3.3. Phylogenetic Analyses of Ganoderma Strains

The phylogenetic relationship of 12 Ganoderma species was conducted based on 23 ITS sequences and one Sanguinoderma sp. as outgroup (Figure 2). Two G. lucidum strains were not clustered together indicating that the identification of G. lucidum G.260125-1 should be considered as G. lingzhi actually. Ganoderma sp. 10597 SS1 clustered with G. sessile suggesting that this strain may pertain to this sessile species in this phylogeny.

3.4. Phylogenomic Analyses of the Ganoderma Species and Related Polyporales

Our phylogenetic analyses, based on 143 single-copy conserved protein sequences, was in agreement with previous phylogenetic analyses using single or multi-locus approaches [24,63]. We also identified five major clades in Polyporales: the core polyporoid clade, the antrodia clade, the gelatoporia clade, the phlebioid clade, and the residual polyporoid clade. Ganoderma species clustered in the core polyporoid clade with a high bootstrap value (Figure 3, 100% ML bootstrap). The phylogenomic status of Ganoderma species was consistent with the macro-synteny conservation results.

The taxonomic status of Rigidoporus microporus has been changed to Hymenochaetales [64], and here, it was confirmed again by phylogenomic analyses. Among the sampled species, the brown-rot fungi and the ectomycorrhizal fungi formed monophyletic groups. The present analyses also confirmed that the white-rot lifestyle is evolutionary polyphyletic.

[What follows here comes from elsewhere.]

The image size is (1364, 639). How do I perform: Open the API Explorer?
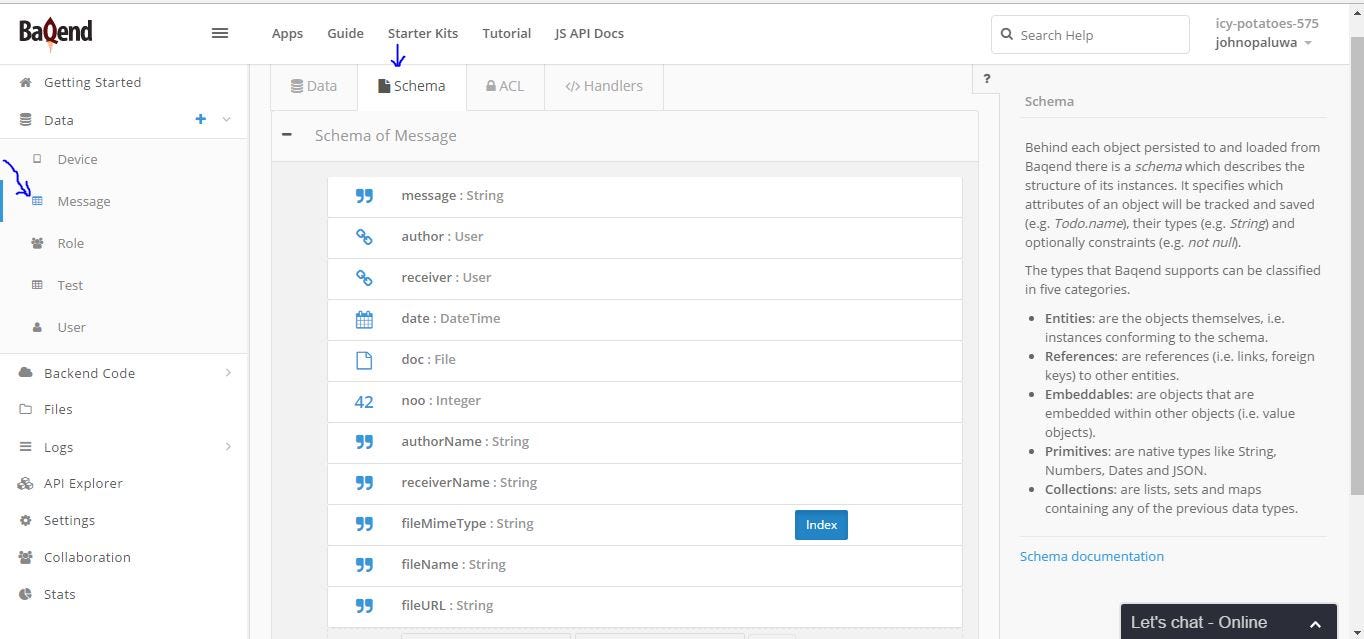point(82,483)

3.5. Transposable Element Identification

The dominant TEs in Ganoderma species belonged to the Gypsy and Copia families of long terminal repeats (LTR) retrotransposons. Besides, the proportion of unknown TEs in Ganoderma species was large, especially in G. australe (10.5% of the total assembly) and G. lingzhi (11.1% of the total assembly), indicating they likely played a key role in genome rearrangements. G. leucocontextum displayed the largest TE coverage (18.32% of the total assembly), and the most diverse TE distribution, including simple repeats (Repetitive), IS3EU and Dada of DNA transposon, RTEX and L1 of non-LTR retrotransposon which are unique repeat elements in Ganoderma species (Figure 4A). The number of IS3EU and Dada sequences in G. leucocontextum was significantly larger comparing with other species (Figure 4B). Although occurring at moderate copy numbers, the G. boninense genome contained unique TE families, such as the DIRS LTR retrotransposons and several DNA repeated elements. G. australe also contained more copy of Tad1 non-LTR retrotransposon and Helitron DNA transposons by comparing to other Ganoderma species.

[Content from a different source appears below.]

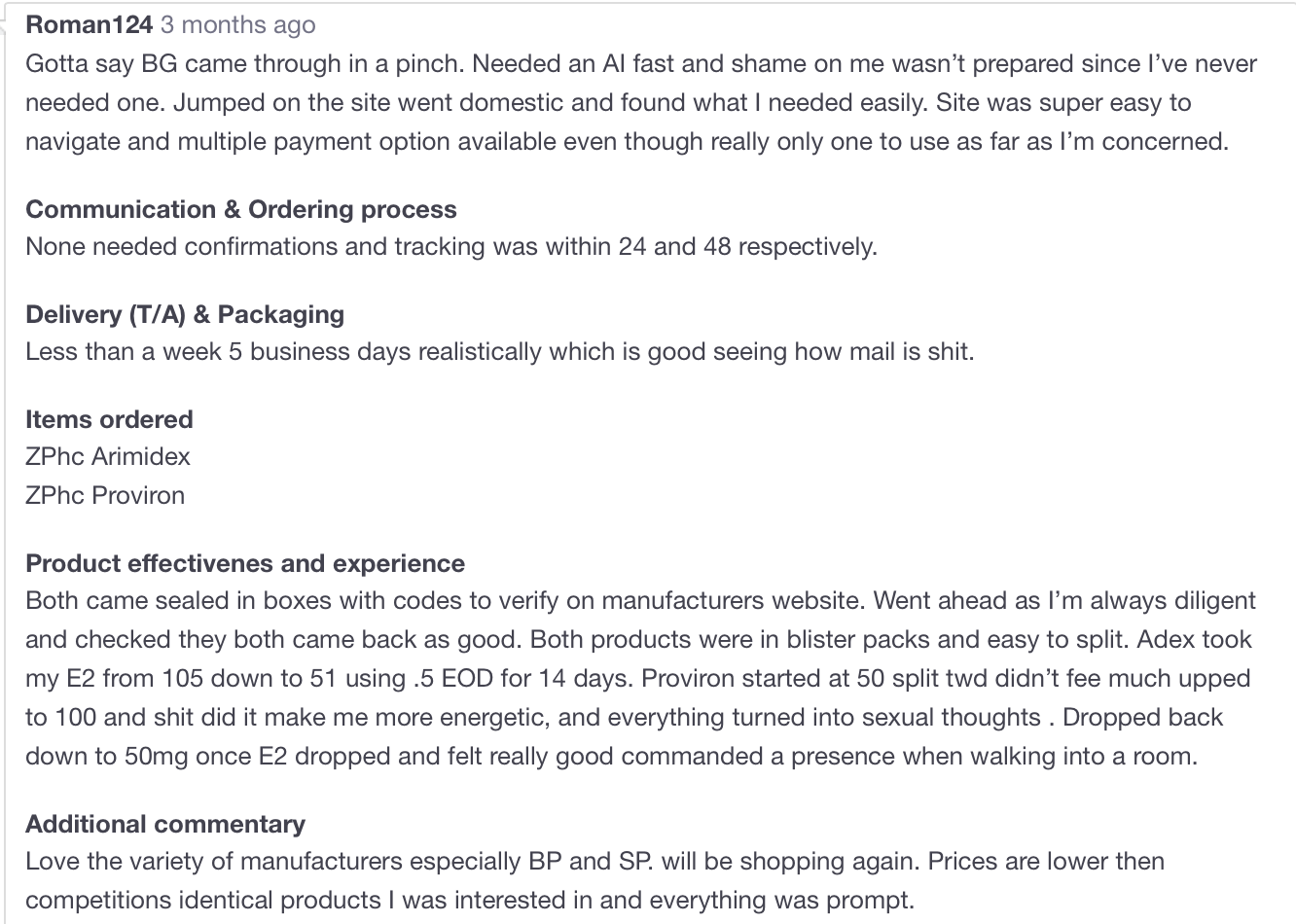Click the "Items ordered" heading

TE coverage in the 58 analyzed genomes ranged from 0.37% (Phlebiopsis gigantea) to 41.69% (Fomitiporia mediterranea) (Table S4). Comparing to other lifestyle fungi, white-rot fungi have low TE coverage except F. mediterranea (p < 0.01), among which Ganoderma species have relatively higher TE coverage (p < 0.05). Ectomycorrhizal fungi showed the larger repeat element coverage, in which unknown TE elements were the most abundant (>12%).

3.6. Biosynthetic Gene Clusters

We identified a total of 16 types of SM biosynthetic clusters (Figure 5, Table S5). Except for the Rhizopogon vinicolor, the pathogens, ectomycorrhizal fungi and endophytes generally had a lower number of genes involved in SM than saprotrophic species. This difference was mainly driven by a lower content in t1pks, terpenes related genes and miscellaneous genes tagged as “putative” and “other” by the antiSMASH software. The antrodia clade composed of brown-rot species was segregated from other Polyporales clades by an enrichment in t1pks, indole, and fatty acid associated genes, and a depletion in NRPS. Among white-rot fungi in Polyporales, the phlebioid clade displayed a higher content in t3pks and a lower content in terpenes associated genes. The core polyporoid clade contained the species with diverse sets of biosynthetic genes clusters. Gene clusters involved in terpene synthesis and unknown metabolites (i.e., putative SM gene clusters) were enriched in Ganoderma species, especially in G. australe which contained 31 terpene associated gene clusters and 80 putative biosynthetic gene clusters. Noteworthy, G. lingzhi and G. lucidum as the main medically relevant species showed the lowest number of terpenes associated gene clusters, whereas G. australe and the pathogenic G. boninense had the highest content. G. lucidum, G. leucocontextum, Trametes versicolor, and T. pubescens genomes encoded a cluster related to lantipeptide production, and the first three were identified as associated with a t1pks.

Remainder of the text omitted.